§ WHAT THE EXERCISE ASKS
Your response should consist of every line below, reproduced without alteration.

[Saved data entries]
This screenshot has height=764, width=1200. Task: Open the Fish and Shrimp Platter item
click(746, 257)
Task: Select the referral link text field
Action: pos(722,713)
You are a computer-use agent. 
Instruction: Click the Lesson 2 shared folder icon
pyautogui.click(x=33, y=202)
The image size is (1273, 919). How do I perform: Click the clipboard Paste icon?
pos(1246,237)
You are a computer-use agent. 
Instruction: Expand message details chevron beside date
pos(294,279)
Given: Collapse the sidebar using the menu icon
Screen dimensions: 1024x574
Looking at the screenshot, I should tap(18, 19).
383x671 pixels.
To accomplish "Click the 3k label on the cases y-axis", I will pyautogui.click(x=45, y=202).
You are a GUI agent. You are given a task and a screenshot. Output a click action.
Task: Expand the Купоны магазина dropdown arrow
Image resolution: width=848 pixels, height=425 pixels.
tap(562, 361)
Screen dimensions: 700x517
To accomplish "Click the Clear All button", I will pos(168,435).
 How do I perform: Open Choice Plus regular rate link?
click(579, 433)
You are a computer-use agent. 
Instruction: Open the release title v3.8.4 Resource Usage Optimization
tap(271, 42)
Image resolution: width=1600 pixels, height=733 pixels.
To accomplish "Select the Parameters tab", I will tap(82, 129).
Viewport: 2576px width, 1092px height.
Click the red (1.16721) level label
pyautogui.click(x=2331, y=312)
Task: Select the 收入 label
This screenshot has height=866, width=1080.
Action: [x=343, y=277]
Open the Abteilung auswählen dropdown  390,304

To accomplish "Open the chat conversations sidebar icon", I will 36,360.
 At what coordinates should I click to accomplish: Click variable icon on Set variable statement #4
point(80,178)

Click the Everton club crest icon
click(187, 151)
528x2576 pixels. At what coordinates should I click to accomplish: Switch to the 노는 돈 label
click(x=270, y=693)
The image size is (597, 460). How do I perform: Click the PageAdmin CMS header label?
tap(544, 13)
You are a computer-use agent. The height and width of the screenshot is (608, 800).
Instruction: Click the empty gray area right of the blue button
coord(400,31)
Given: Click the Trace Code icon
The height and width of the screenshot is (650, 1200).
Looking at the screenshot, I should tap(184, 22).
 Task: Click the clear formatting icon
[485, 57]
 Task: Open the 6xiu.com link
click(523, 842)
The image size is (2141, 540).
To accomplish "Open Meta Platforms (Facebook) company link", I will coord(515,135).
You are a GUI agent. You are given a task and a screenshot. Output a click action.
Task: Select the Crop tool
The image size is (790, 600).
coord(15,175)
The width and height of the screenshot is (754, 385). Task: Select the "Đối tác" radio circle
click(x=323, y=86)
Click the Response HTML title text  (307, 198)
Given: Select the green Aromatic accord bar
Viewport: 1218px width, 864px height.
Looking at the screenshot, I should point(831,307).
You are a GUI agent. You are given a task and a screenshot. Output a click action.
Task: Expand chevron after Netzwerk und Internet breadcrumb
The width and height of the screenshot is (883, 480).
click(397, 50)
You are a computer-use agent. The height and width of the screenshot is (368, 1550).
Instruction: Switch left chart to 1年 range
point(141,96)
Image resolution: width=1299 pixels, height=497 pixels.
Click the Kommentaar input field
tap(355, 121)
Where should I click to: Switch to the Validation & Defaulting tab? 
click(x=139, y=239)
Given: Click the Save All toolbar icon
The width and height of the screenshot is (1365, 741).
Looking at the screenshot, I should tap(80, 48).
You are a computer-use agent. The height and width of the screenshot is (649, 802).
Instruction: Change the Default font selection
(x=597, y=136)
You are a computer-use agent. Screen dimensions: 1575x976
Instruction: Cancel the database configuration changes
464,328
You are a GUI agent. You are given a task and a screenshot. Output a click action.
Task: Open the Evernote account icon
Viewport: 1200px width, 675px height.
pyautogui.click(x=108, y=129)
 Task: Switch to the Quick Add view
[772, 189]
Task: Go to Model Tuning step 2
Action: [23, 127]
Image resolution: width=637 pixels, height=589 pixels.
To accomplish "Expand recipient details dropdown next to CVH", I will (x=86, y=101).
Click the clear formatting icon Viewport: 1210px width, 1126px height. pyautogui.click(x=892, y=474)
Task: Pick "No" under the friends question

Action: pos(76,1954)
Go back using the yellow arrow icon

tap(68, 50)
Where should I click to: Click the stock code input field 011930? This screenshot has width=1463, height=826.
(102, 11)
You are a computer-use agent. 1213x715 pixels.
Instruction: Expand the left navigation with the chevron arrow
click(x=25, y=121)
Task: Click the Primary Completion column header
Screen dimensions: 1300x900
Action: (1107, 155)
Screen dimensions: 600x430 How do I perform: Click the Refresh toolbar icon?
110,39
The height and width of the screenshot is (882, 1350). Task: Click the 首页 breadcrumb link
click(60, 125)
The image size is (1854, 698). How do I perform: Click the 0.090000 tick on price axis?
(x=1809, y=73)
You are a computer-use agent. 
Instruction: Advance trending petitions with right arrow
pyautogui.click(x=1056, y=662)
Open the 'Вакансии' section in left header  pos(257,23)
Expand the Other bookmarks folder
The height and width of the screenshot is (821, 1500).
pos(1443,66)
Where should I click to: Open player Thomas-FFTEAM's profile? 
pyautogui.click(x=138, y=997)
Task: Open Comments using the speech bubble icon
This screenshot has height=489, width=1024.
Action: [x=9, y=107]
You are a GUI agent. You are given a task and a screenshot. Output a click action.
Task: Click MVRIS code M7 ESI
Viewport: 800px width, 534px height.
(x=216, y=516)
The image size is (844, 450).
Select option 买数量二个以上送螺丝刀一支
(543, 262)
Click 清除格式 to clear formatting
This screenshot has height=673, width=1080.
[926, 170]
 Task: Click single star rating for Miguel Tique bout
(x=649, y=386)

§ ANSWER TO THE PROBLEM
This screenshot has height=764, width=1200. Task: Open the Fish and Shrimp Platter item
click(746, 257)
Task: Select the referral link text field
Action: pos(722,713)
You are a computer-use agent. 
Instruction: Click the Lesson 2 shared folder icon
pyautogui.click(x=33, y=202)
The image size is (1273, 919). How do I perform: Click the clipboard Paste icon?
pos(1246,237)
You are a computer-use agent. 
Instruction: Expand message details chevron beside date
pos(294,279)
Given: Collapse the sidebar using the menu icon
Screen dimensions: 1024x574
Looking at the screenshot, I should tap(18, 19).
383x671 pixels.
To accomplish "Click the 3k label on the cases y-axis", I will pyautogui.click(x=45, y=202).
You are a GUI agent. You are given a task and a screenshot. Output a click action.
Task: Expand the Купоны магазина dropdown arrow
Image resolution: width=848 pixels, height=425 pixels.
tap(562, 361)
Screen dimensions: 700x517
To accomplish "Click the Clear All button", I will pos(168,435).
 How do I perform: Open Choice Plus regular rate link?
click(579, 433)
You are a computer-use agent. 
Instruction: Open the release title v3.8.4 Resource Usage Optimization
tap(271, 42)
Image resolution: width=1600 pixels, height=733 pixels.
To accomplish "Select the Parameters tab", I will tap(82, 129).
Viewport: 2576px width, 1092px height.
Click the red (1.16721) level label
pyautogui.click(x=2331, y=312)
Task: Select the 收入 label
This screenshot has height=866, width=1080.
Action: [x=343, y=277]
Open the Abteilung auswählen dropdown  390,304

To accomplish "Open the chat conversations sidebar icon", I will 36,360.
 At what coordinates should I click to accomplish: Click variable icon on Set variable statement #4
point(80,178)

Click the Everton club crest icon
click(187, 151)
528x2576 pixels. At what coordinates should I click to accomplish: Switch to the 노는 돈 label
click(x=270, y=693)
The image size is (597, 460). How do I perform: Click the PageAdmin CMS header label?
tap(544, 13)
You are a computer-use agent. The height and width of the screenshot is (608, 800).
Instruction: Click the empty gray area right of the blue button
coord(400,31)
Given: Click the Trace Code icon
The height and width of the screenshot is (650, 1200).
Looking at the screenshot, I should tap(184, 22).
 Task: Click the clear formatting icon
[485, 57]
 Task: Open the 6xiu.com link
click(523, 842)
The image size is (2141, 540).
To accomplish "Open Meta Platforms (Facebook) company link", I will coord(515,135).
You are a GUI agent. You are given a task and a screenshot. Output a click action.
Task: Select the Crop tool
The image size is (790, 600).
coord(15,175)
The width and height of the screenshot is (754, 385). Task: Select the "Đối tác" radio circle
click(x=323, y=86)
Click the Response HTML title text  (307, 198)
Given: Select the green Aromatic accord bar
Viewport: 1218px width, 864px height.
Looking at the screenshot, I should point(831,307).
You are a GUI agent. You are given a task and a screenshot. Output a click action.
Task: Expand chevron after Netzwerk und Internet breadcrumb
The width and height of the screenshot is (883, 480).
click(397, 50)
You are a computer-use agent. The height and width of the screenshot is (368, 1550).
Instruction: Switch left chart to 1年 range
point(141,96)
Image resolution: width=1299 pixels, height=497 pixels.
Click the Kommentaar input field
tap(355, 121)
Where should I click to: Switch to the Validation & Defaulting tab? 
click(x=139, y=239)
Given: Click the Save All toolbar icon
The width and height of the screenshot is (1365, 741).
Looking at the screenshot, I should tap(80, 48).
You are a computer-use agent. The height and width of the screenshot is (649, 802).
Instruction: Change the Default font selection
(x=597, y=136)
You are a computer-use agent. Screen dimensions: 1575x976
Instruction: Cancel the database configuration changes
464,328
You are a GUI agent. You are given a task and a screenshot. Output a click action.
Task: Open the Evernote account icon
Viewport: 1200px width, 675px height.
pyautogui.click(x=108, y=129)
 Task: Switch to the Quick Add view
[772, 189]
Task: Go to Model Tuning step 2
Action: [23, 127]
Image resolution: width=637 pixels, height=589 pixels.
To accomplish "Expand recipient details dropdown next to CVH", I will (x=86, y=101).
Click the clear formatting icon Viewport: 1210px width, 1126px height. pyautogui.click(x=892, y=474)
Task: Pick "No" under the friends question

Action: pos(76,1954)
Go back using the yellow arrow icon

tap(68, 50)
Where should I click to: Click the stock code input field 011930? This screenshot has width=1463, height=826.
(102, 11)
You are a computer-use agent. 1213x715 pixels.
Instruction: Expand the left navigation with the chevron arrow
click(x=25, y=121)
Task: Click the Primary Completion column header
Screen dimensions: 1300x900
Action: (1107, 155)
Screen dimensions: 600x430 How do I perform: Click the Refresh toolbar icon?
110,39
The height and width of the screenshot is (882, 1350). Task: Click the 首页 breadcrumb link
click(60, 125)
The image size is (1854, 698). How do I perform: Click the 0.090000 tick on price axis?
(x=1809, y=73)
You are a computer-use agent. 
Instruction: Advance trending petitions with right arrow
pyautogui.click(x=1056, y=662)
Open the 'Вакансии' section in left header  pos(257,23)
Expand the Other bookmarks folder
The height and width of the screenshot is (821, 1500).
pos(1443,66)
Where should I click to: Open player Thomas-FFTEAM's profile? 
pyautogui.click(x=138, y=997)
Task: Open Comments using the speech bubble icon
This screenshot has height=489, width=1024.
Action: [x=9, y=107]
You are a GUI agent. You are given a task and a screenshot. Output a click action.
Task: Click MVRIS code M7 ESI
Viewport: 800px width, 534px height.
(x=216, y=516)
The image size is (844, 450).
Select option 买数量二个以上送螺丝刀一支
(543, 262)
Click 清除格式 to clear formatting
This screenshot has height=673, width=1080.
[926, 170]
 Task: Click single star rating for Miguel Tique bout
(x=649, y=386)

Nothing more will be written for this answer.